Au début je lisais Ralf König en français (il faut dire que les traductions françaises sont très bien faites), puis je me suis rendu compte qu'il ne me fallait pas tant d'effort que ça pour pouvoir le lire en allemand ; en plus, ça m'apprend pas mal de vocabulaire peu conventionnel et rigolo (et potentiellement utile, qui sait ?) : schwul (homo), die Schwuchtel (la pédale, dont on peut tirer un verbe, schwuchteln), die Tunte (la tantouze), die Sau (la truie → le bâtard ; voire, Drecksau), Kuchelsex (les câlins), knutschen (se peloter), ficken (to fuck), reinrammen (to ram into : faire pénétrer bien profondément), geil (bandant, sexy, chaud ; par exemple : geile Sau), der Schwanz (la queue), die Funz (le fond, le fion), das Gleitgel (le gel lubrifiant), die Klappe (les toilettes dans lesquelles on baise, terme assez spécifique apparemment, d'ailleurs les hétéros allemands n'ont pas l'air de comprendre ce qu'est un glory hole)… Bref, toutes sortes de mots que mes profs d'allemand ne m'ont jamais appris au lycée !

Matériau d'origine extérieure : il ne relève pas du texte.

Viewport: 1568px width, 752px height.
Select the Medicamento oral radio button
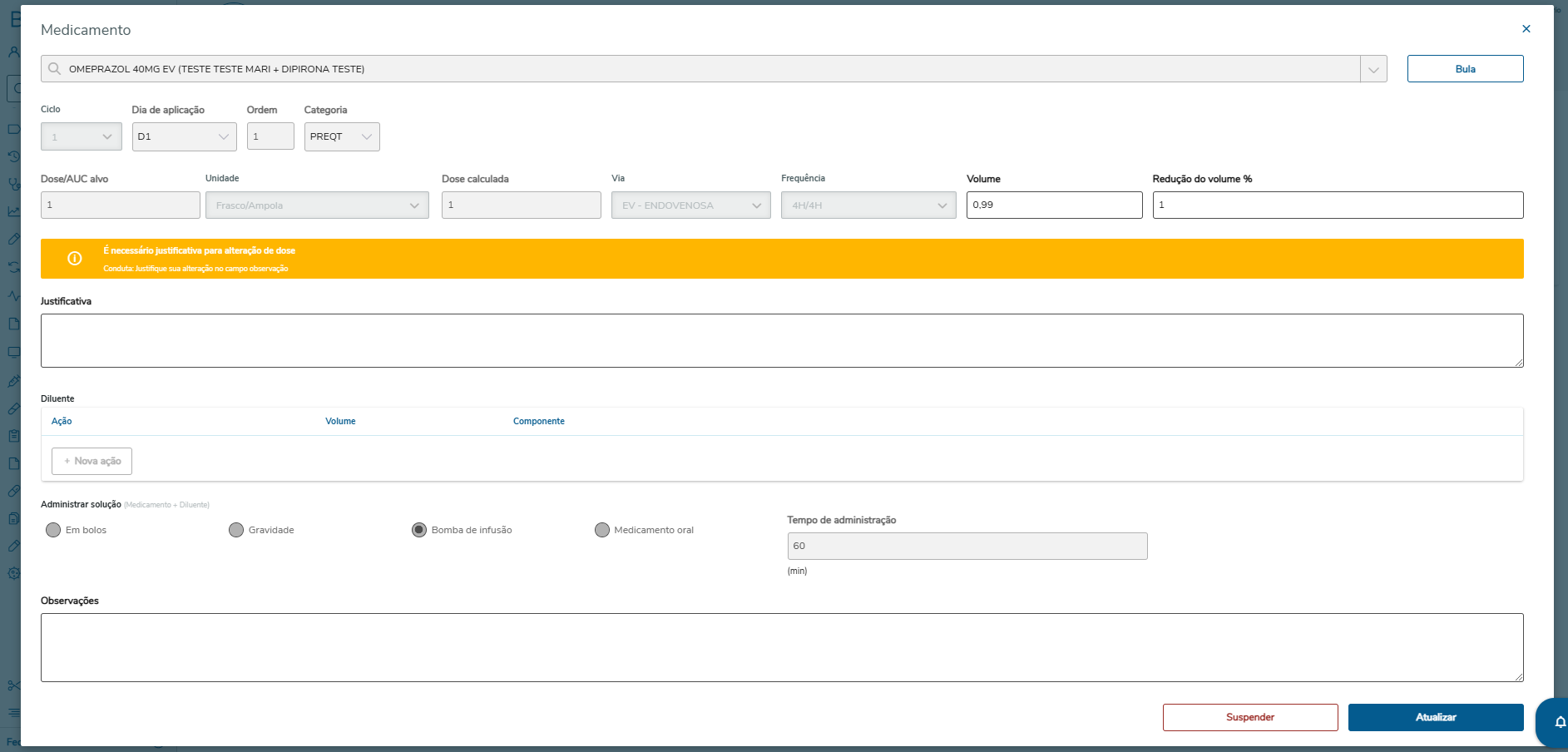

Le dernier livre que j'ai lu de lui, c'est Iago (Jago en allemand), qui, comme on s'en doute, est une parodie de Shakespeare — un mélange d'Othello, de Macbeth, de Hamlet, du Songe d'une nuit d'été, de Roméo et Juliette et de Vénus et Adonis, un peu à la façon du film Shakespeare in Love (que je recommande d'ailleurs aussi très vivement au passage). Ça se passe à Londres du vivant de Shakespeare (qui est présenté comme un soûlard qu'on retrouve régulièrement bourré, la nuit, en train de pisser aux pieux sur lesquels on plante des têtes coupées), d'ailleurs précisément en 1603, la troupe de Burbage joue Hamlet et les acteurs en coulisse discutent de la beauté du bourreau (celui qui coupe les têtes qu'on plante en haut des pieux) ; l'acteur qui interprète Horatio est un petit bonhomme mal rasé et attiré par les mecs musclés et poilus (bizarrement, il y a toujours dans les bédés de Ralf König un petit bonhomme mal rasé et attiré par les mecs musclés et poilus, on se demande pourquoi), et voilà que débarque un Maure musclé et poilu qui va susciter la jalousie entre cet acteur et son collègue qui joue Ophelia (les femmes au théâtre étaient, à l'époque shakespearienne, jouées par des hommes), folasse blonde qui s'habille en Galvin Klyne et auquel trois sorcières vont faire des prophéties de gloire… à partir de là, ça se complique énormément. La bédé fait neuf actes, rythmés par plein de citations de Shakespeare qu'on peut jouer à reconnaître (comme dans Shakespeare in Love, mais je trouve ça plus difficile quand les citations sont en allemand que quand elles sont en VO), la solution est donnée à la fin. Bref, j'ai particulièrement aimé, alors je recommande ! — à la fois aux amateurs de Shakespeare et à ceux qui veulent pratiquer leur allemand.